Месяц они не разговаривали. Он желал примирения, и сын понял его, но понял как-то иначе, как может понять не мальчик, а взрослый мужчина. Отношения постепенно выравнивались. Забылось, наверное, утратило смысл, думал он. Детских обид должно хватить только на детство. От этих мыслей становилось спокойнее. Метельников чувствовал, что к нему возвращается право на прежнюю роль. Роль последней инстанции. Почему все это вспомнилось именно сейчас? Он с опаской посмотрел на свою руку. Все нормально, рука как рука. Ровные пальцы, в меру длинные, сухие. Рука уверенно берет телефонную трубку, сжимает ее, он чувствует щекой тепло своей руки. Перед глазами — перечень фамилий.

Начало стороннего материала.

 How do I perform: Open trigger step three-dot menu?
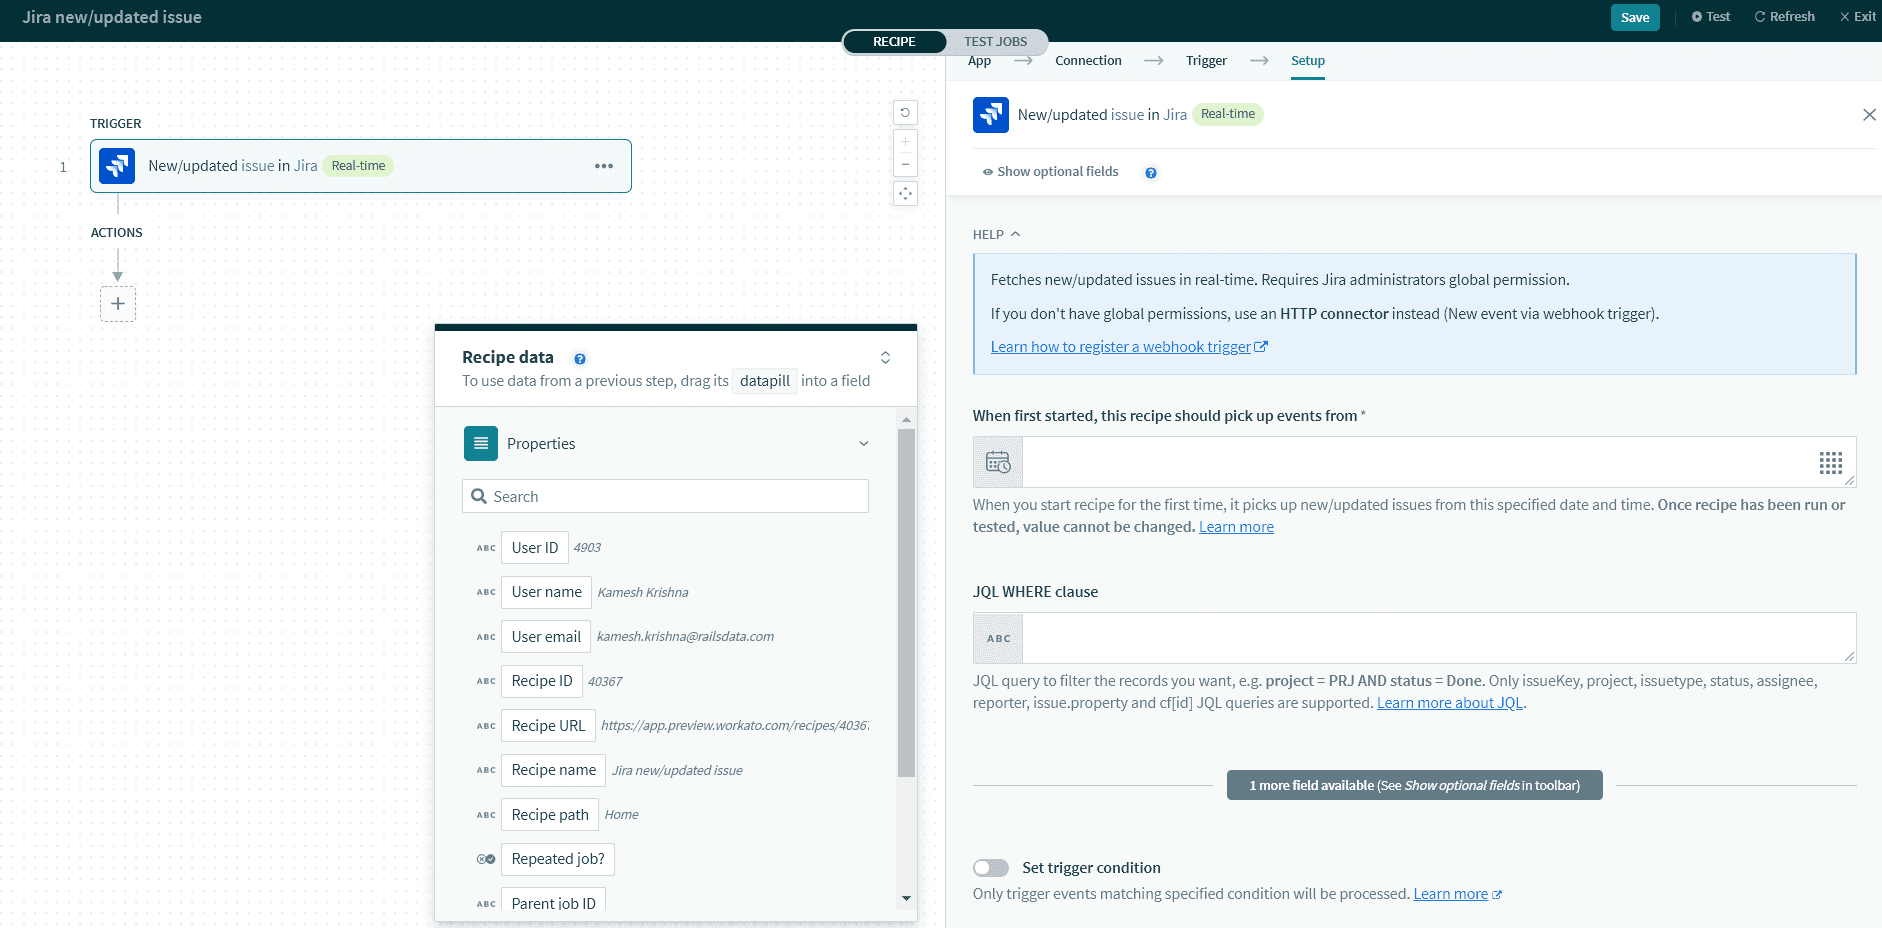tap(603, 166)
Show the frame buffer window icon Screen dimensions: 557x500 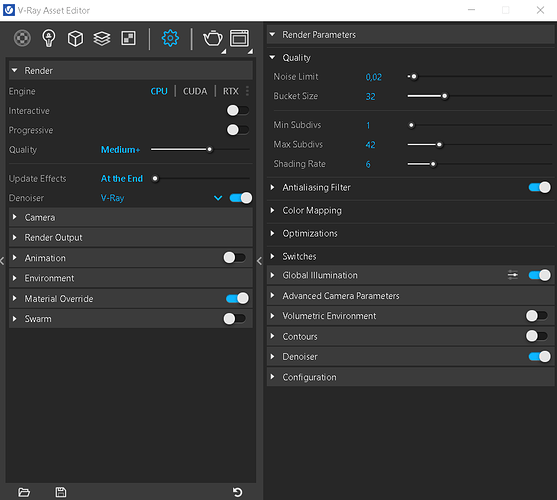[239, 38]
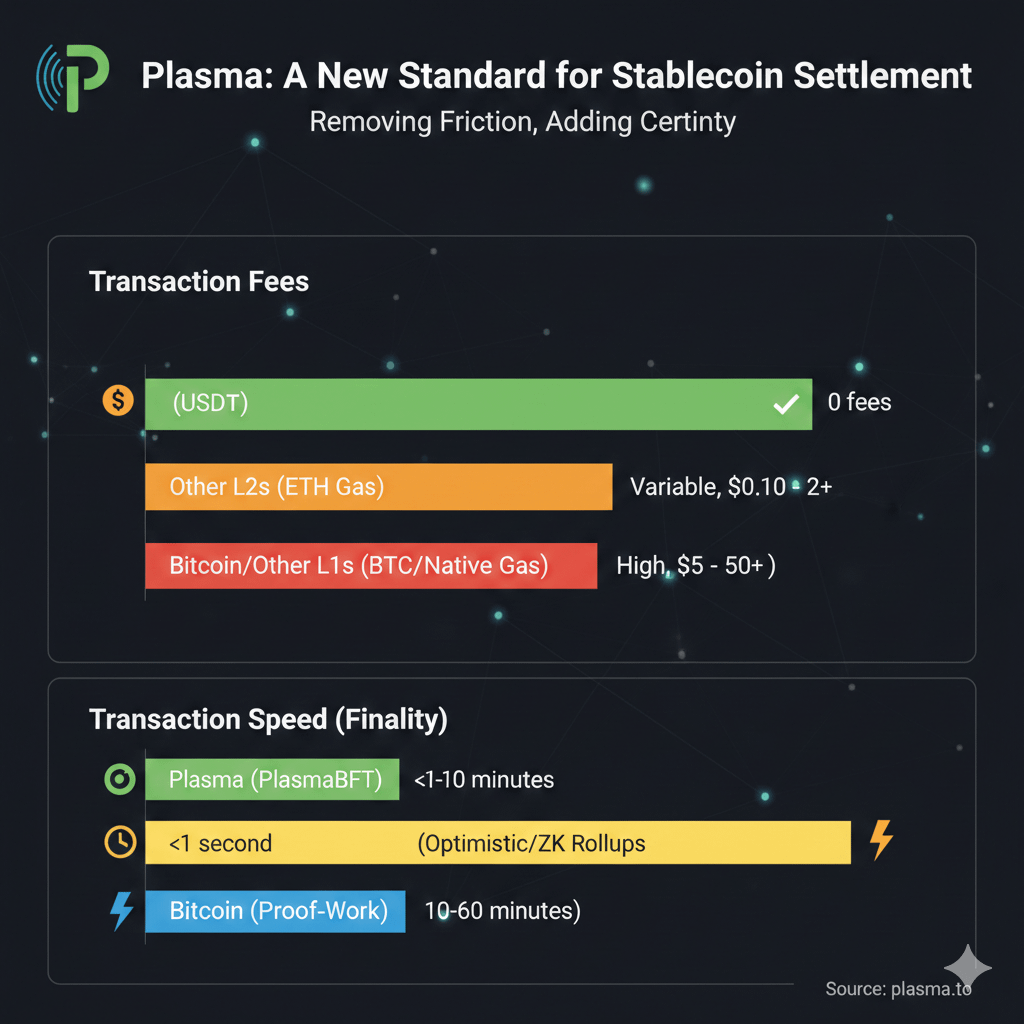Click the "0 fees" label
Screen dimensions: 1024x1024
tap(859, 403)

Итак, что он скажет? Что статья не причина для паники. Что всякий эксперимент условен. Что не надо бояться хороших заработков, главное — за что люди получают деньги, а не сколько. Что рынок рынку рознь, плановое хозяйство имеет бесспорные преимущества, однако и изъяны его бесспорны: нет гарантии качества. Что качество продукции — это еще и нравственность, а не только экономические стимулы. Прогуливают, пьют, плодят бесхозяйственность не потому, что мало зарабатывают, а потому, что и за это им платят тоже. Мы так гуманны, что у нас даже лень оплачивается. Это и есть кризис трудовой нравственности. Нехватка рабочей силы, о которой кричат на каждом шагу, объясняется ее избытком. Вот так!